La nueva Asamblea Nacional venezolana inicia hoy sus sesiones bajo la presidencia del opositor Henry Ramos Allup y con la pesada carga del legado antidemocrático de la mayoría chavista, entronizada hasta ayer bajo la dirección de Diosdado Cabello.
En menos de un mes, transcurrido desde las elecciones que dieron a la oposición una holgada mayoría en el Parlamento, los diputados chavistas instalaron un congreso paralelo, el Parlamento Comunal Nacional, para disputar la influencia de la nueva Asamblea Nacional “al servicio de la burguesía”, según Cabello, aunque elegida por voluntad popular. En cambio, la espuria legislatura chavista, inexistente en la Constitución, fue nombrada a dedo, a imagen y semejanza de sus creadores.

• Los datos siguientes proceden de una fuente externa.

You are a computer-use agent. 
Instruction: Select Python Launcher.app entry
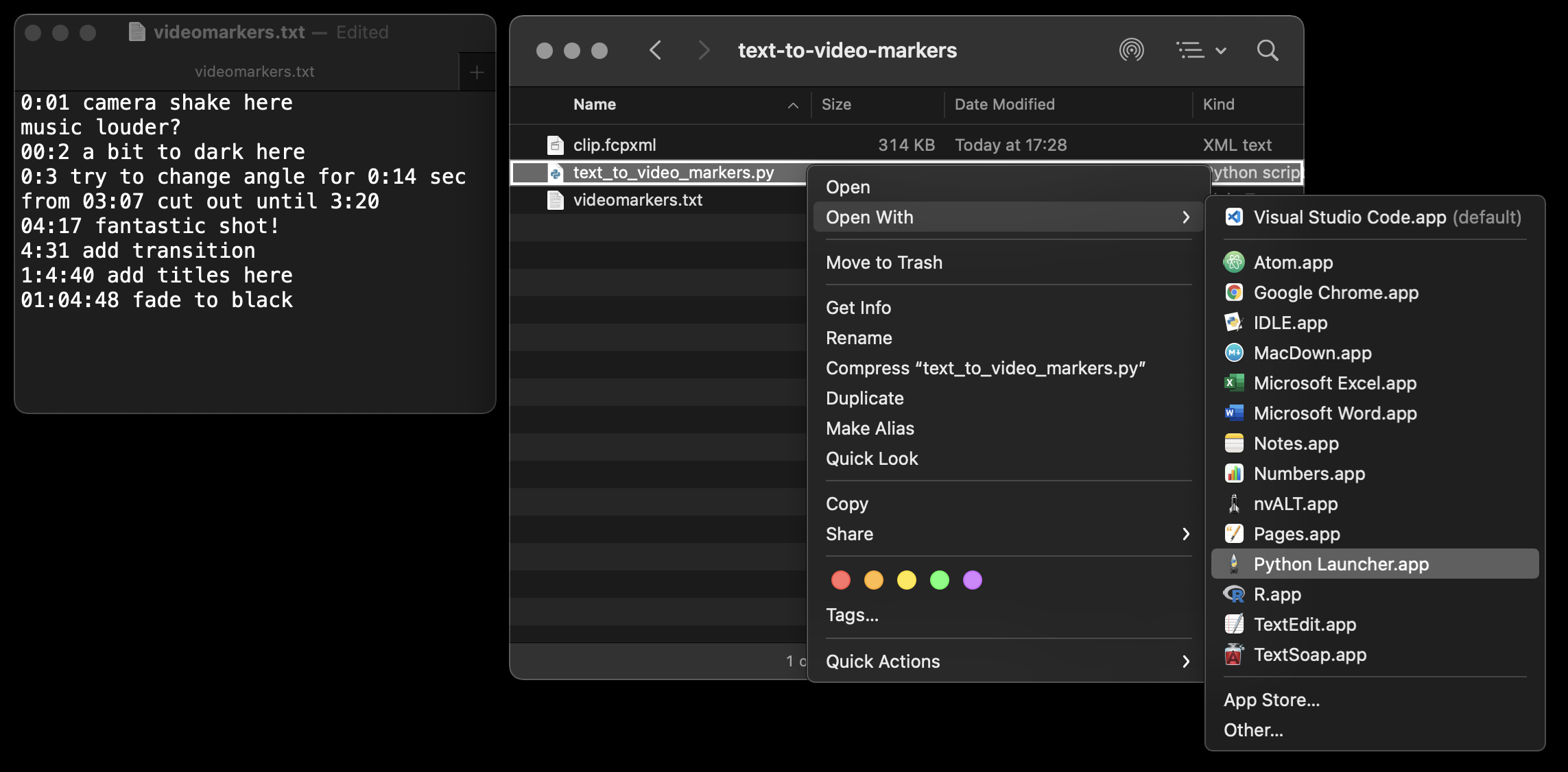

Los planes para socavar las atribuciones de la Asamblea Nacional no habrían estado completos sin el apresurado nombramiento de 13 magistrados propietarios y 21 suplentes del Tribunal Supremo de Justicia, encargado del control de constitucionalidad, mejor dicho, de darle la razón al chavismo para revestir de “legitimidad” todos sus caprichos. En el futuro tendrá, también, la responsabilidad de anular la legislación aprobada por el nuevo Parlamento.
A falta de la mayoría calificada, el Congreso presidido por Cabello votó los nombramientos en cuatro sesiones pues, de conformidad con la Constitución, la cuarta votación se gana por mayoría simple. La designación está plagada de irregularidades en cuanto a plazos y otros requisitos, pero el directorio chavista la dio por buena.

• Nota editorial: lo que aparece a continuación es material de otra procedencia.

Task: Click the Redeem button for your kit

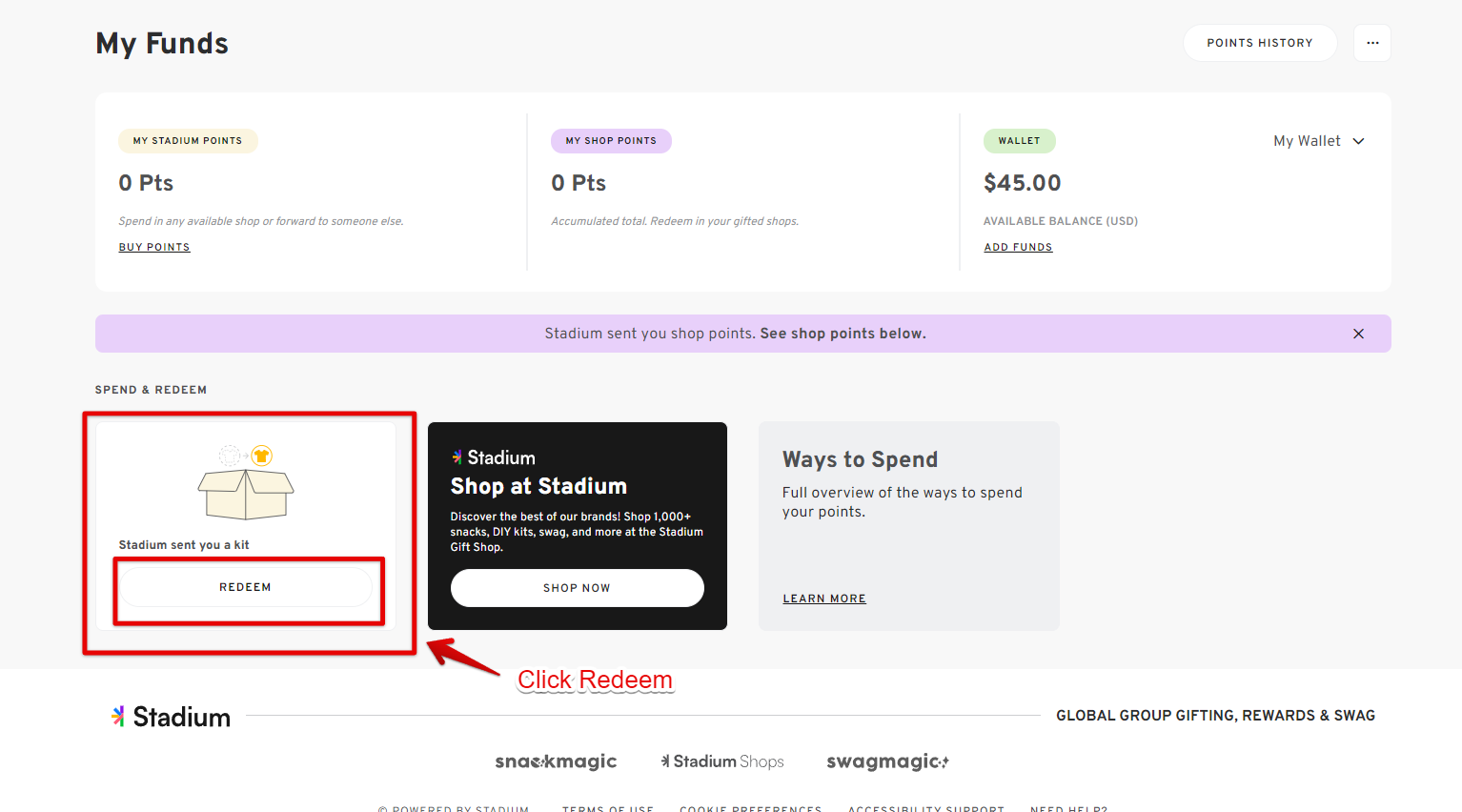Action: (x=246, y=587)
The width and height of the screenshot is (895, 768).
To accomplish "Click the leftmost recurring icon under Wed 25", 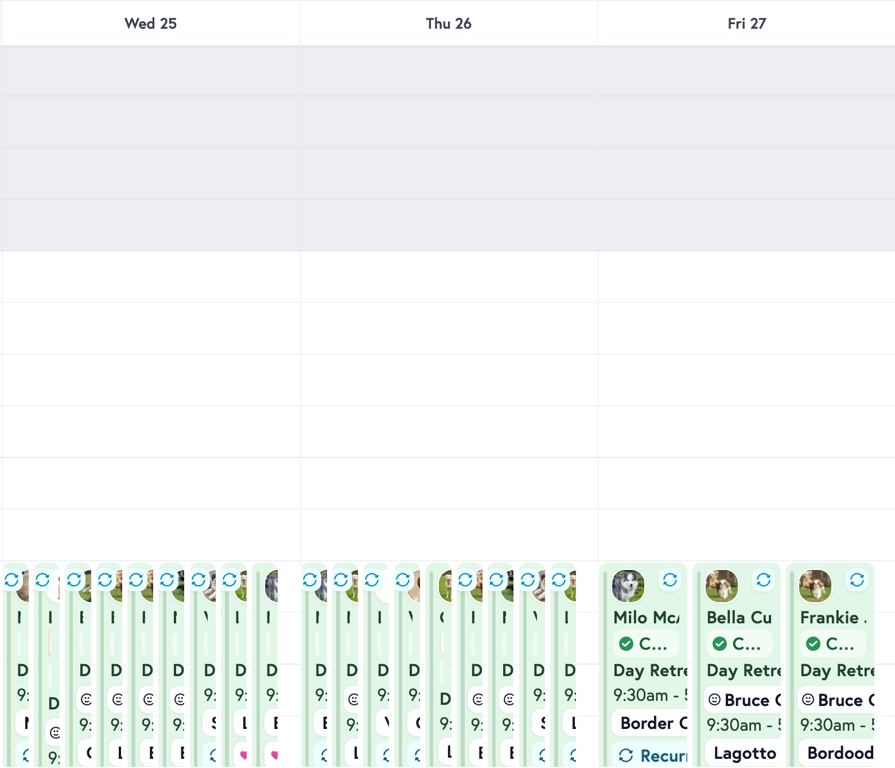I will tap(13, 578).
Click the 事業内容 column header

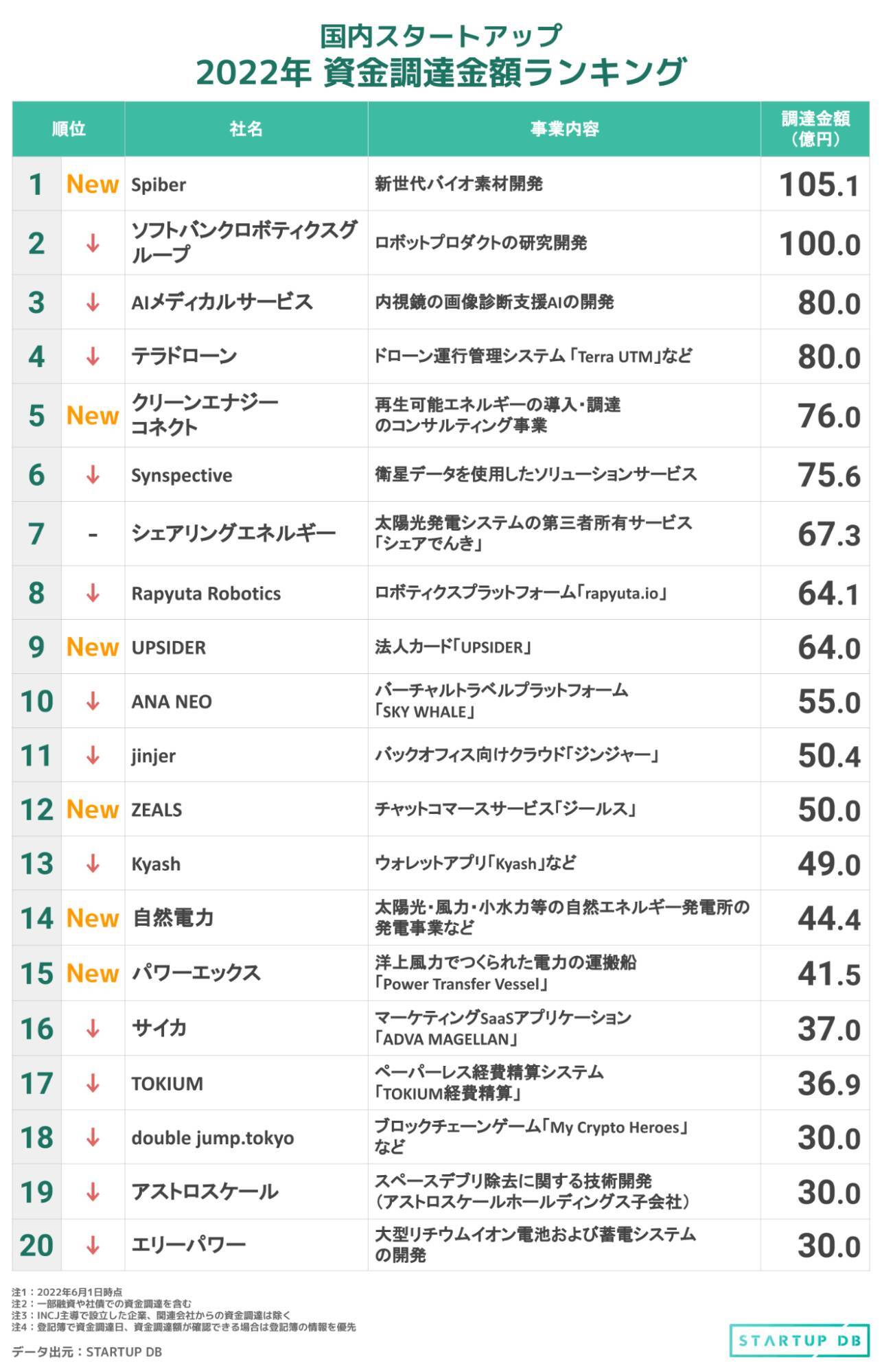click(564, 129)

La oposición impugnará los nombramientos. Queda así planteado el segundo conflicto de poderes legado por Cabello, y es difícil vislumbrar el resultado. Si la oposición no consigue reestructurar el tribunal y anular el pretendido poder del Parlamento Comunal, poco habrá ganado en las elecciones, salvo la convincente demostración de falta de apoyo popular para el chavismo.
El principal conflicto lo plantea la permanencia de Nicolás Maduro al frente de un Poder Ejecutivo con control absoluto sobre el resto del Estado, cuyo aparato creció de forma desmedida desde el ascenso al poder de Hugo Chávez en 1999. Ninguna de las instituciones reconocidas como indispensables para la convivencia democrática es independiente en el leviatán sudamericano. Ni la Contraloría, ni los procuradores, ni los fiscales, ni las empresas públicas, incluida la gigantesca petrolera estatal.

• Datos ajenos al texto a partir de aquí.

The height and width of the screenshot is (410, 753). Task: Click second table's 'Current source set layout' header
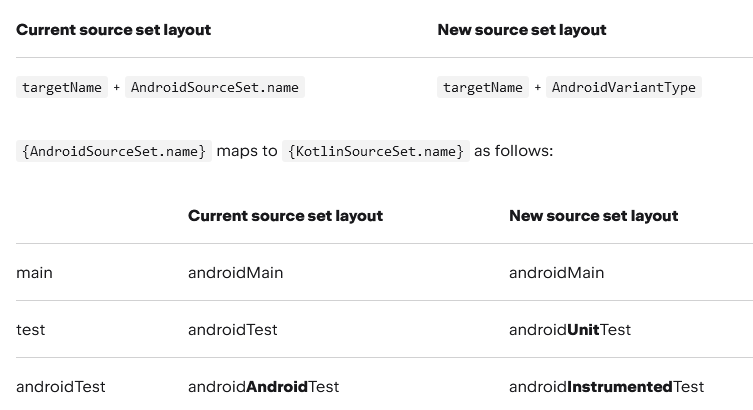click(x=286, y=216)
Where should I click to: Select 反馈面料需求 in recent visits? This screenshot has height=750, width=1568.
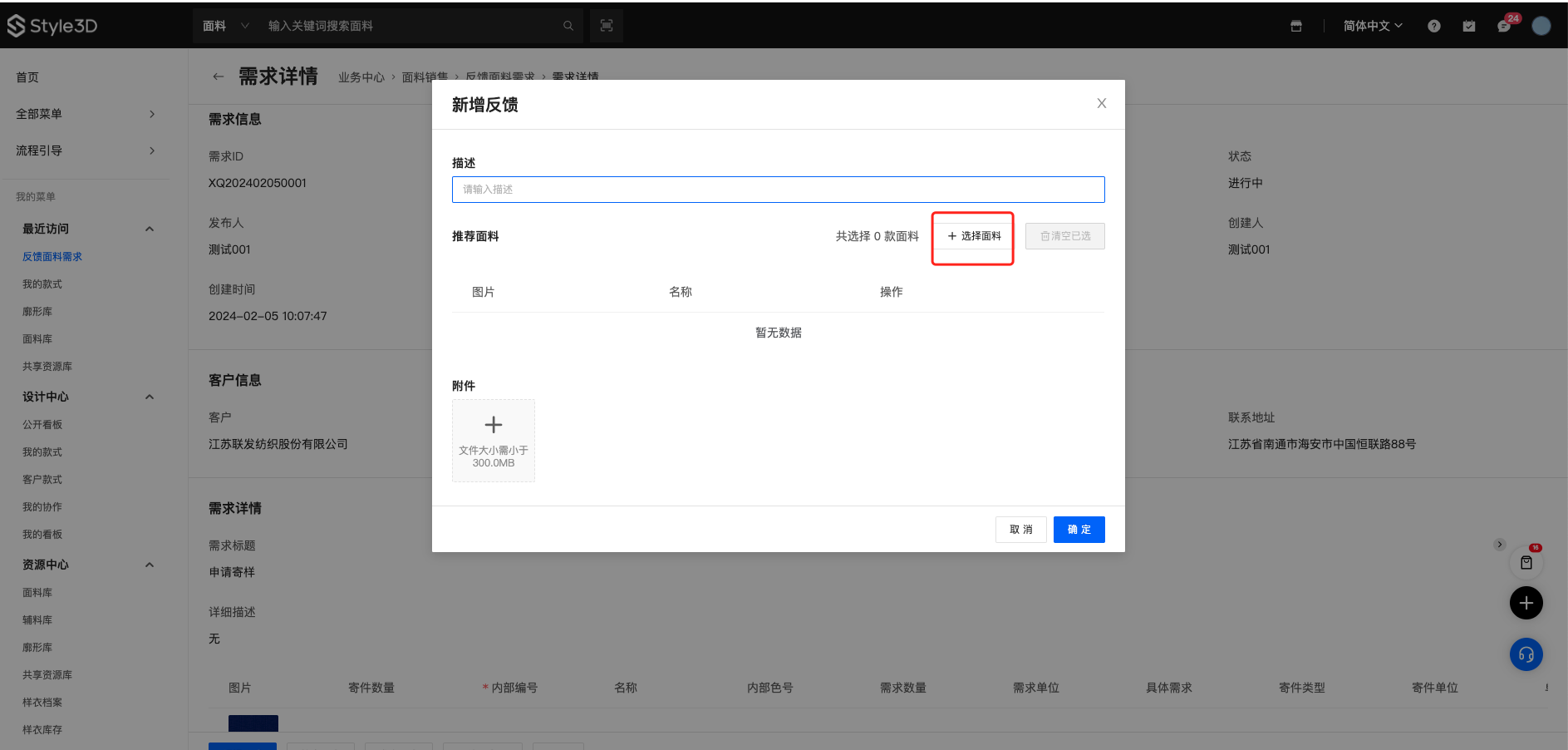[x=52, y=257]
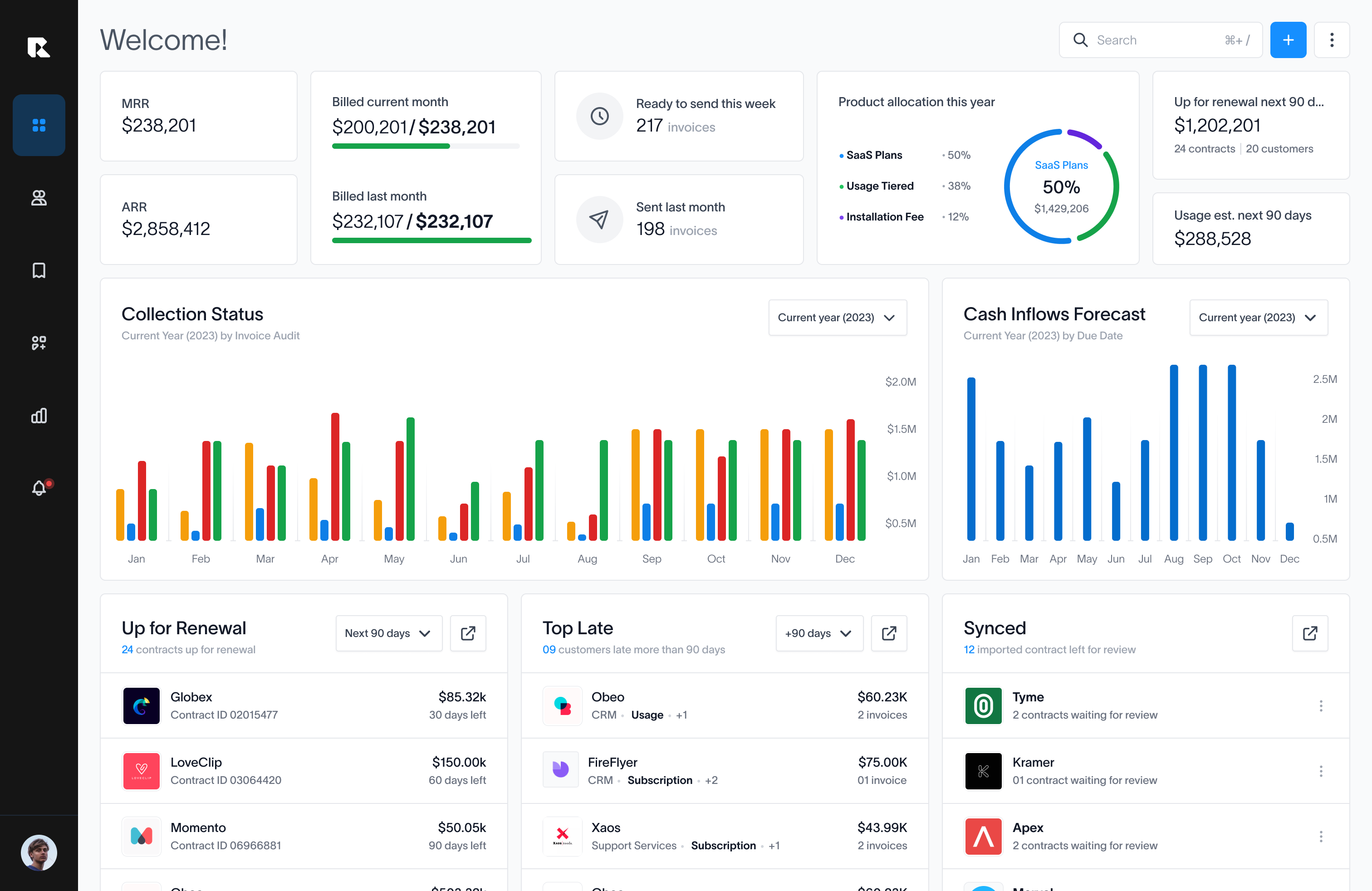Click the add-item sidebar icon below bookmarks
Viewport: 1372px width, 891px height.
click(39, 343)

Tampoco es independiente la defensora del pueblo, porque el Congreso saliente nombró en ese cargo a Susana Barreiros, responsable de la fraudulenta condena al líder opositor Leopoldo López, en el marco de un sainete judicial denunciado por el propio fiscal acusador, ahora exiliado por temor a represalias.
Entre los órganos sometidos al chavismo está, desde luego, el Consejo Nacional Electoral, presidido por la militante Tibisay Lucena y siempre sospechoso de manipulación y fraude, más allá de la legislación electoral sesgada para favorecer el régimen. Las recientes elecciones no fueron justas, pero aun así se hizo inevitable reconocer el triunfo de la oposición.
Ahora, el legado de Diosdado Cabello incluye la impugnación de nueve diputados opositores. Si solo una acción prosperara en el remedo de legalidad vigente en Venezuela, la oposición perdería la mayoría absoluta calificada de dos tercios conquistada en las elecciones del 6 de diciembre.
La Sala Electoral del Tribunal Supremo de Justicia admitió el recurso contencioso electoral y concedió la medida cautelar pedida por el oficialismo, lo cual deja en suspenso las elecciones en el estado de Amazonas y pone en peligro el nombramiento de tres diputados opositores. La obsecuente instancia judicial adoptó las decisiones pese a la recusación planteada por los opositores contra cinco de sus integrantes. Los legisladores se presentarán hoy, con el resto de su bancada, para ser juramentados en abierto conflicto con la “legalidad” chavista.
No sería justo decir que al chavismo se le ha caído la careta en menos de un mes. Su autoritarismo es evidente desde hace años, pero si algún antifaz le quedaba, se terminó de desplomar. La mejor prueba es el silencio de sus cómplices en países como el nuestro, donde hay fiel comprensión de la práctica democrática y libertad para defenderla.